She stared. “And you think that qualifies me to lead?”

He smiled and patted her cheek. “You’re proving my point, luv.” He climbed in and shut the door.

Baffled, she shook her head went around to her side.

They were in the midst of heavy traffic on 1-5 before he spoke again. “I didn’t tell you what I went to New Orleans for.”

“I noticed,” she said dryly.

“I needed to confirm something about Dis I’d read in several references. Not good references, mind you. The only grimoires they didn’t burn during the Purge were all but worthless—fiction mixed with fantasy and peppered with a few stray facts, probably by accident. I can’t tell you how much nonsense got passed on from one medieval dabbler to another. One asshole would make up something to sound important, and half a dozen others dutifully recorded it.”

“Actually, you have told me.” Many times.

“Have I?” He glanced at her and then ahead. “That’s why I needed to double-check this. The text I wanted is far more reliable than most. It, ah, wasn’t available. But I was able to buy a photocopy of the pertinent pages. Cost a pretty penny just for that,” he added. “Isen covered it, though.”

“I take it this—” Her cell phone rang. “Pass me my phone, would you?”

He dug it out of her purse and handed it to her.

“Yes?” As she listened, her heart began to pound. “Yes. All right. Tell Cynna—no, I’ll call her myself. Do you know when they… wait, let me get a pen.”

But Cullen beat her to it. She repeated the information aloud, and he jotted down the flight numbers.

“Got it,” she said. “We’ll pick up the one from Canada. As Isen to send someone for the other one, so we can… Right. Later.”

She disconnected and gave Cullen a tight grin. “You heard?”

His eyes sparked with the same excitement she felt. “The scary old bats are coming.”

“Two of them are. Hannah says these are the two who matter. They’ve got the other pieces of the ritual. They’ve agreed to share those memories after they arrive, but they have to be present for the ritual.”

It was going to happen. They were going to make it happen. “I’m heading for Club Hell. The first one will arrive in three hours. We can talk to Max and then come back to the airport for her.”

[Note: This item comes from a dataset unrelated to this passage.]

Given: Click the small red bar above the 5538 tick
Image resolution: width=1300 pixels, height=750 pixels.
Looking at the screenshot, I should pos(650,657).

“He’s not going to agree.”

“We have to try. Here.” She handed him her phone. “See if you can reach Cynna. We need to know when she can return.”

A few minutes later she breathed a sigh of relief when Cullen reported his brief conversation with Cynna. She Found the boy—still alive, thank God—and was at the Sacramento airport now, on standby for a flight back.

Her insides humming, Lily started going over her mental lists. What hadn’t she done? What hadn’t she thought of?

“Lily.”

“Hmm?”

“I didn’t finish telling you what I learned in New Orleans.”

“Oh. Right.” It must be important. “What was it, then?”

“There’s no moon in Dis.”

She waited a beat. When he didn’t explain, she said, “And that means—?”

“Rule went there as a wolf. He won’t have been able to Change.”

She nodded, frowning, still not understanding why he was grave.

“Don’t you know anything about us yet? By now he may not be thinking as a man, but as a wolf. He’ll still know us, but he might not understand what we tell him.” His breath gusted out. “He’ll follow you, though. You’re his mate, so he’ll go through the gate with you.”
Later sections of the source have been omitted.